* **Requirement**:
Below are the records; extract from them the line containing "The width and" to the line containing "Task: Tap the phys.org favicon icon", both lines included, exactly and with no pictures.

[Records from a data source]
******************************

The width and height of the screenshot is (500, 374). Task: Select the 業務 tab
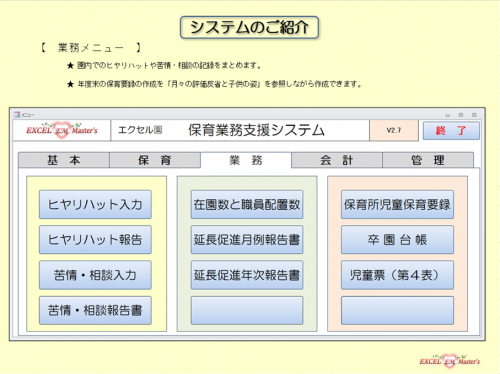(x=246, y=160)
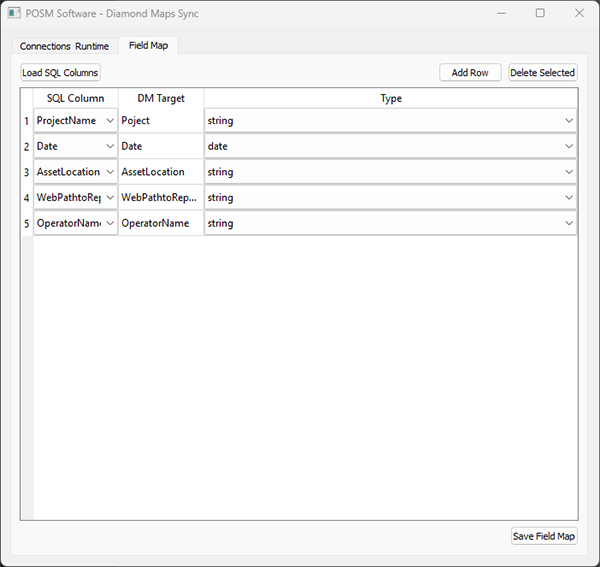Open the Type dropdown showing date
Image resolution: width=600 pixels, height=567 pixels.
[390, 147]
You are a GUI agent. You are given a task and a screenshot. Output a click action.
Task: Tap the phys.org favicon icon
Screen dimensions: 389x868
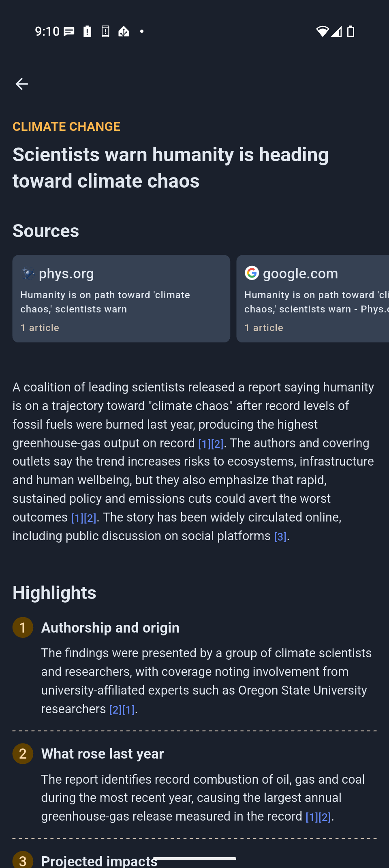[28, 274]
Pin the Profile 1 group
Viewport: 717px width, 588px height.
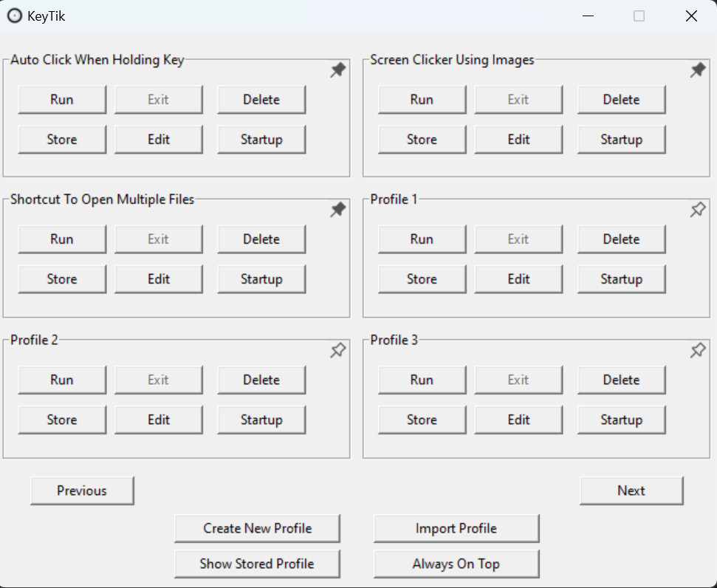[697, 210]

******************************

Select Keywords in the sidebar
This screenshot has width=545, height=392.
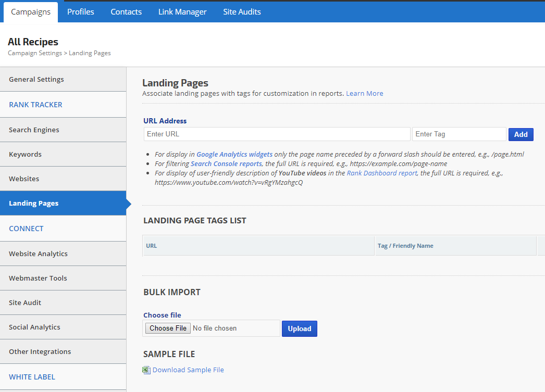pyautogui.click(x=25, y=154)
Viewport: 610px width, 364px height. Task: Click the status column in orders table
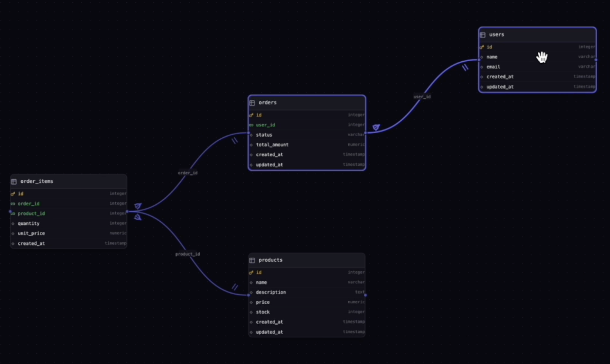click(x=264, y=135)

******************************

* **Answer to this task**:
The width and height of the screenshot is (500, 374). Task: Select the 業務 tab
(x=246, y=160)
Open the Type dropdown showing date
Image resolution: width=600 pixels, height=567 pixels.
[390, 147]
You are a GUI agent. You are given a task and a screenshot. Output a click action.
Task: Tap the phys.org favicon icon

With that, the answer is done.